__What is expected__
Reproduce the part of the thread on LLMs for alignment research that starts with "Stephen McAleese comments" and goes on through "of alignment articles.", copying it word for word.
::: Text :::
Stephen McAleese comments on LLMs for Alignment Research: a safety priority?

Stephen McAleese 5 Apr 2024 8:43 UTC
LW: 16 AF: 11
−1
AF
LLMs aren’t that useful for alignment experts because it’s a highly specialized field and there isn’t much relevant training data. The AI Safety Chatbot partially solves this problem using retrieval-augmented generation (RAG) on a database of articles from https://aisafety.info. There also seem to be plans to fine-tune it on a dataset of alignment articles.
- mruwnik 13 Apr 2024 18:49 UTC
  8 points
  2
  Parent
  It’s not just from https://aisafety.info/. It also uses Arbital, any posts from the alignment forum, LW, EA forum that seem relevant and have a minimum karma, a bunch of arXiv papers, and a couple of other sources. This is a a relatively up to date list of the sources used (it also contains the actual data).
- ryan_greenblatt 5 Apr 2024 16:47 UTC
  LW: 5 AF: 3
  2
  AF Parent
  
  LLMs aren’t that useful for alignment experts because it’s a highly specialized field and there isn’t much relevant training data.
  
  Seems plausibly true for the alignment specific philosophy/conceptual work, but many people attempting to improve safety also end up doing large amounts of relatively normal work in other domains (ML, math, etc.)
::: Supplied data :::
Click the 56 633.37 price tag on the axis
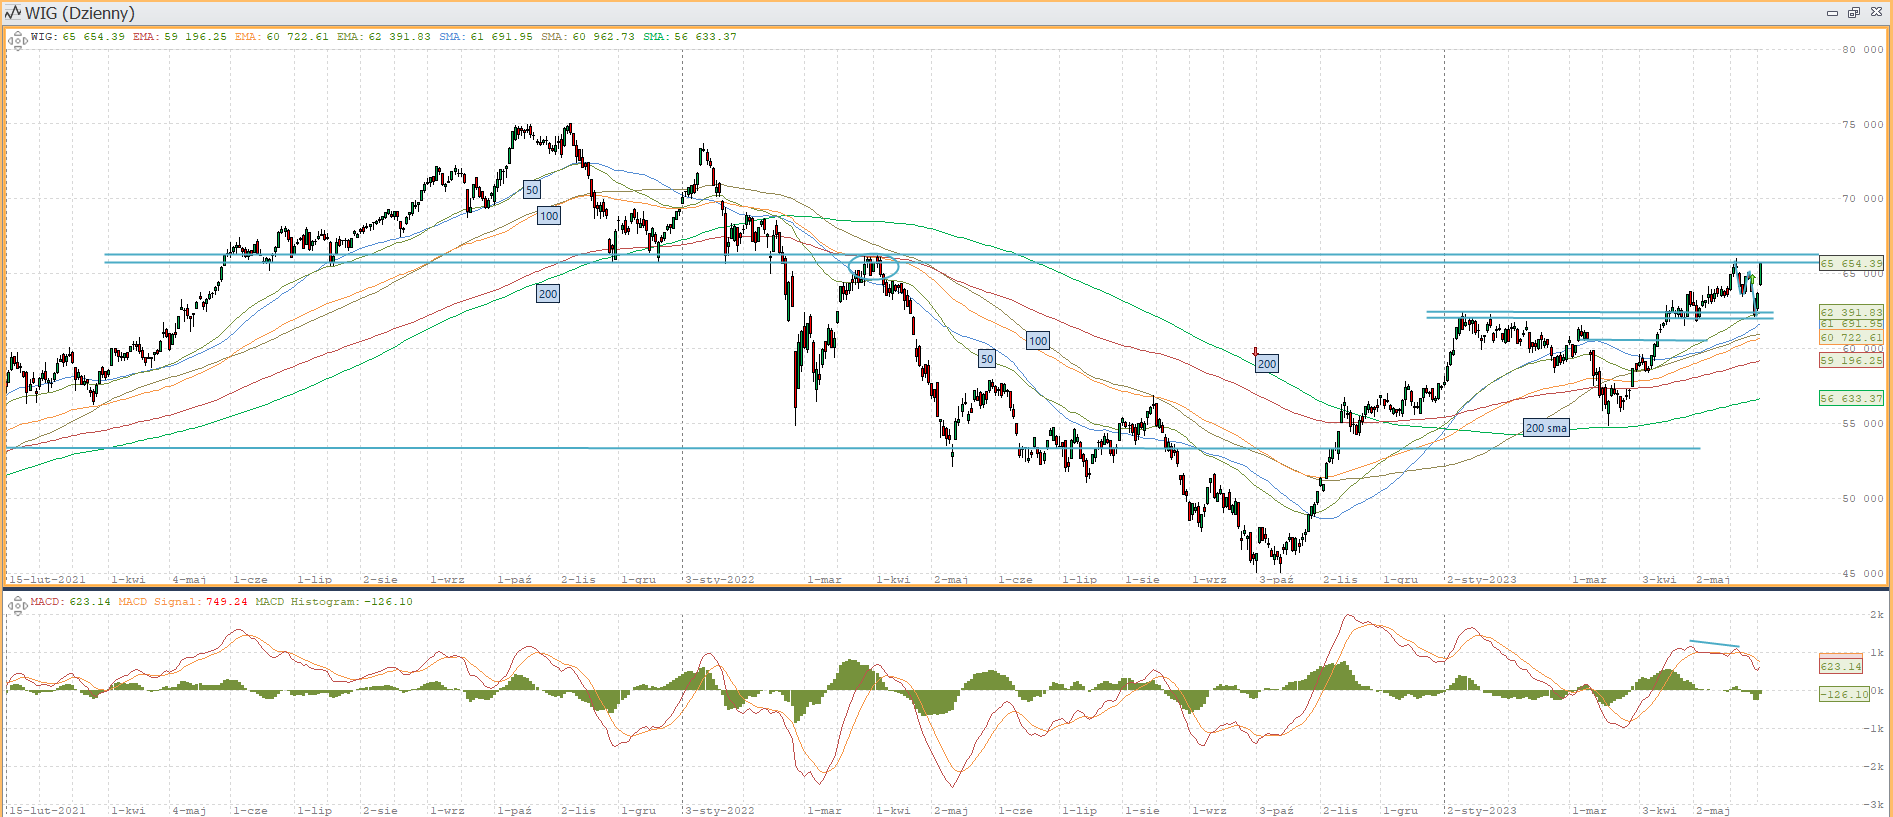 (1850, 398)
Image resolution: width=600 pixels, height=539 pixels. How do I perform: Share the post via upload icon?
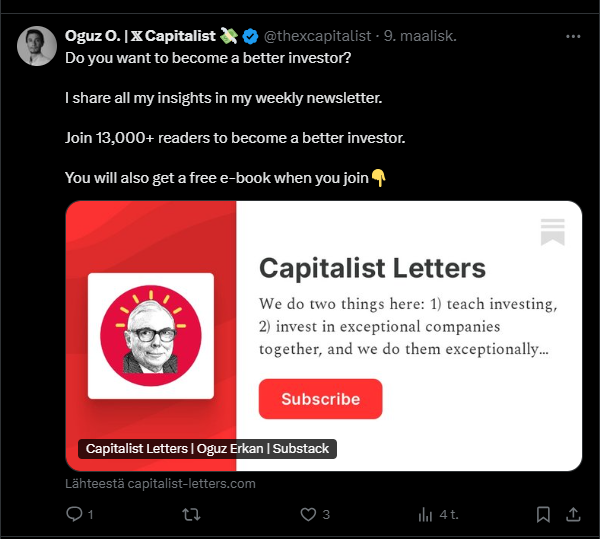point(573,514)
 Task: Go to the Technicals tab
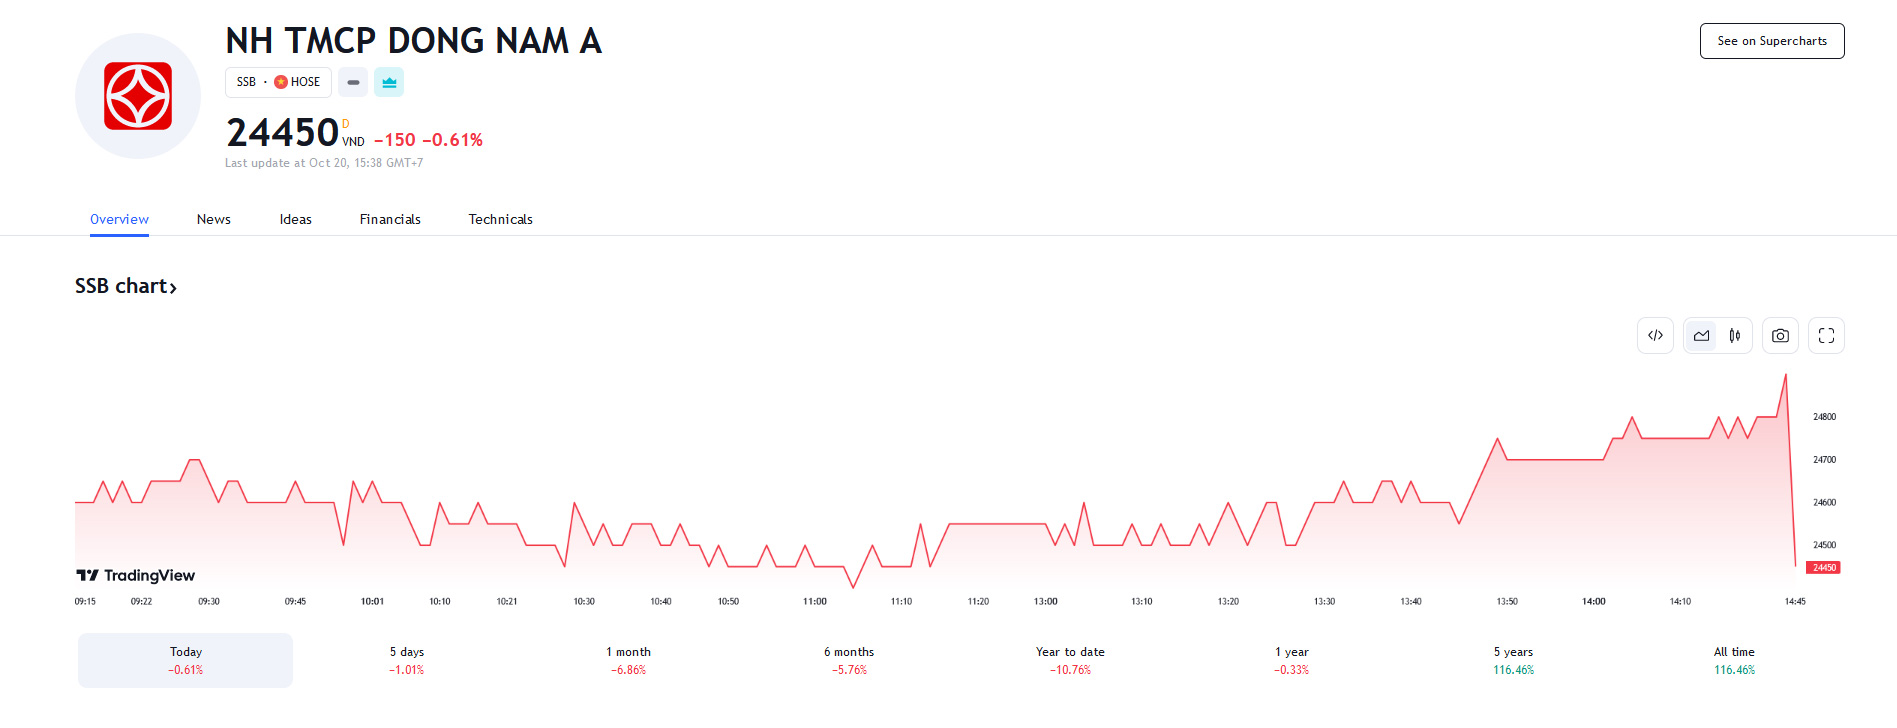[500, 219]
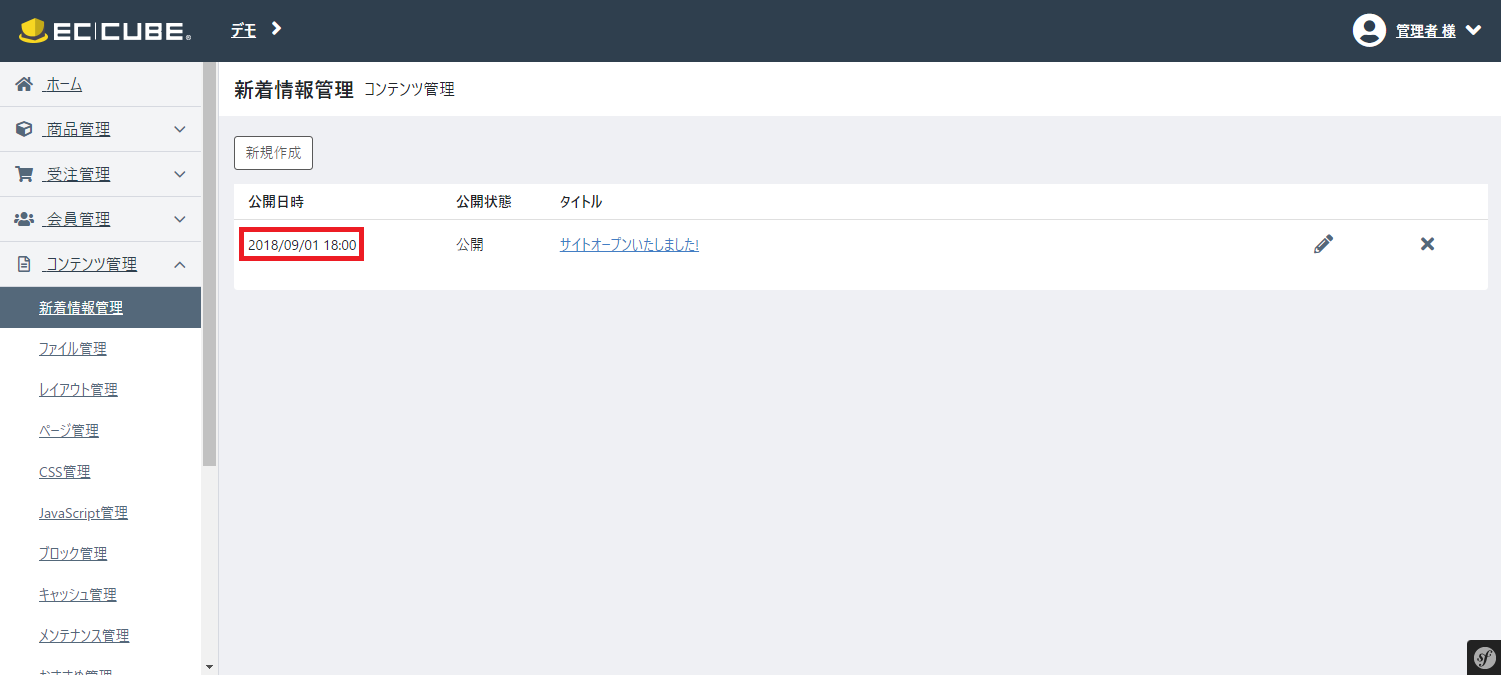Click the 新規作成 button
Screen dimensions: 1501x675
273,152

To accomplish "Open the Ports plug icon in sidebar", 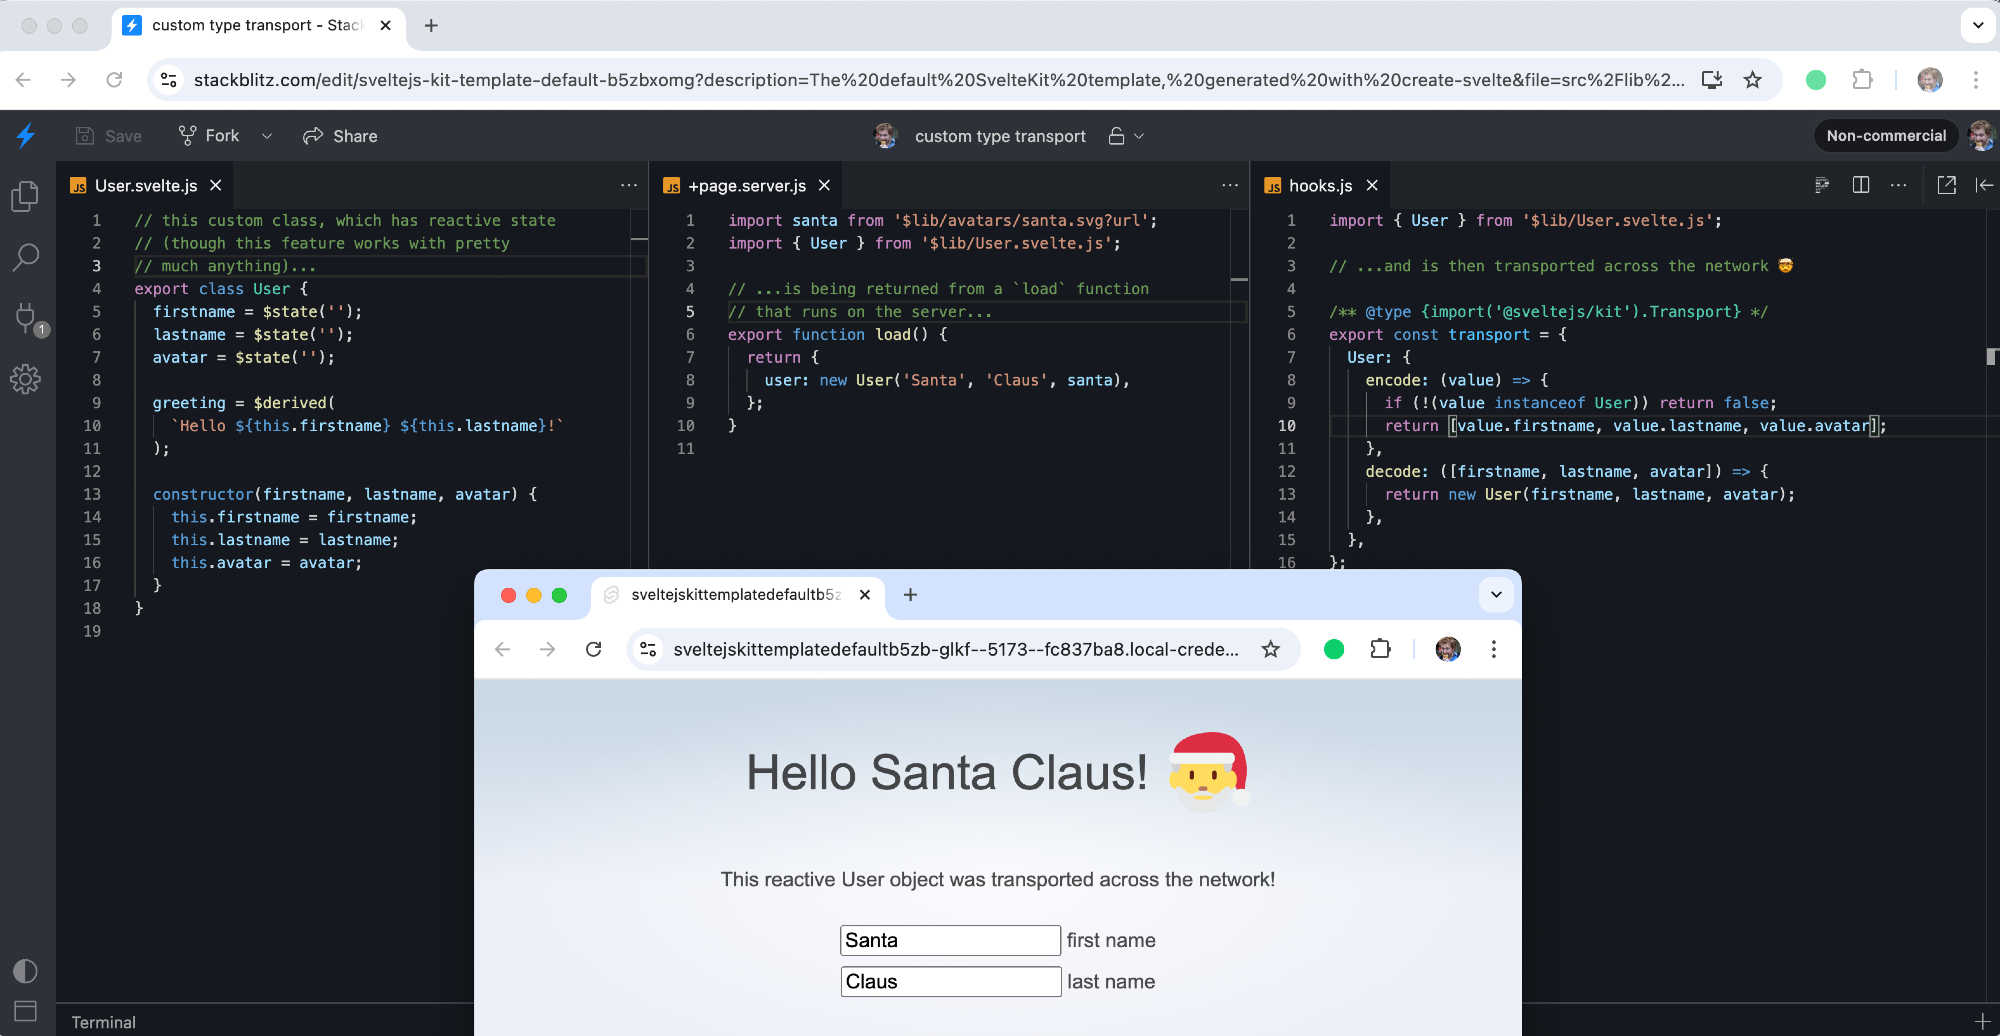I will click(27, 318).
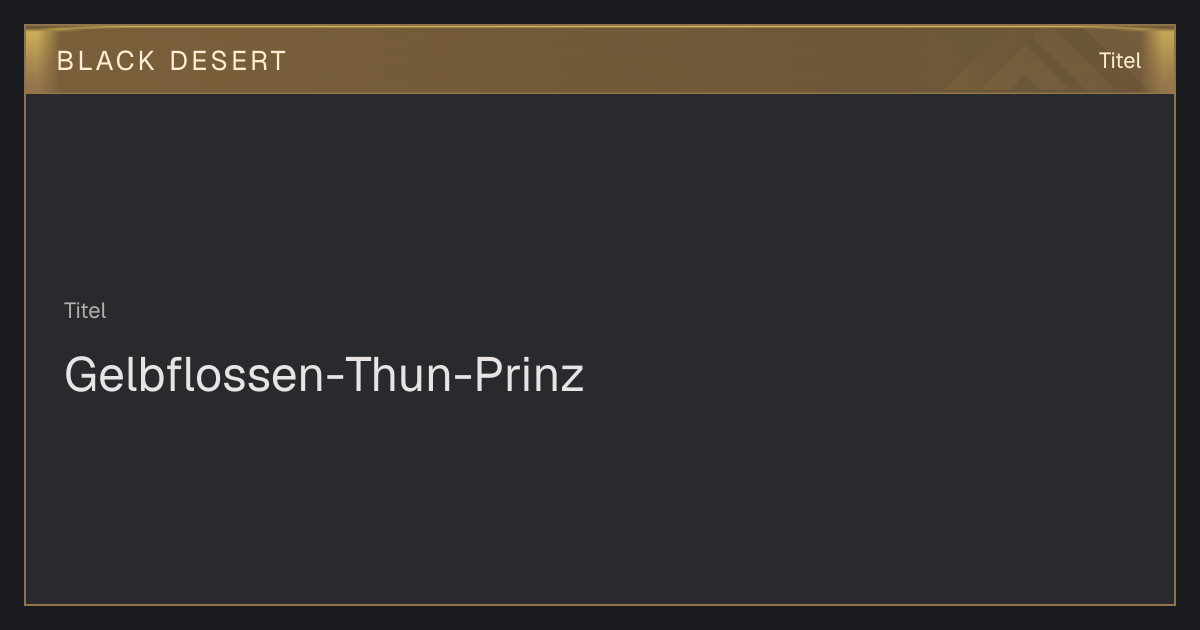Click the gold header banner

coord(600,60)
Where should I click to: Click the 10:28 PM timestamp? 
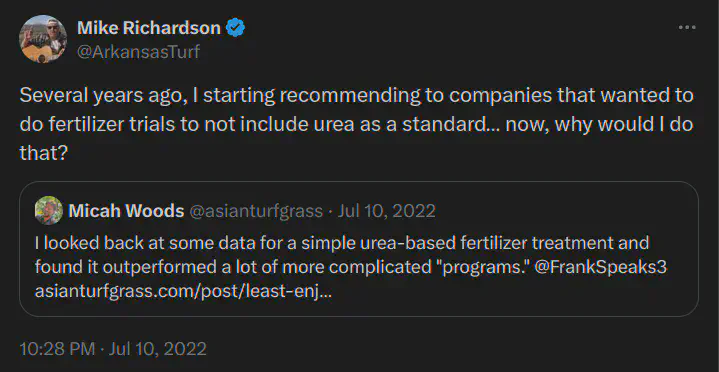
:::
__Exercise solution__
Stephen McAleese comments on LLMs for Alignment Research: a safety priority?

Stephen McAleese 5 Apr 2024 8:43 UTC
LW: 16 AF: 11
−1
AF
LLMs aren’t that useful for alignment experts because it’s a highly specialized field and there isn’t much relevant training data. The AI Safety Chatbot partially solves this problem using retrieval-augmented generation (RAG) on a database of articles from https://aisafety.info. There also seem to be plans to fine-tune it on a dataset of alignment articles.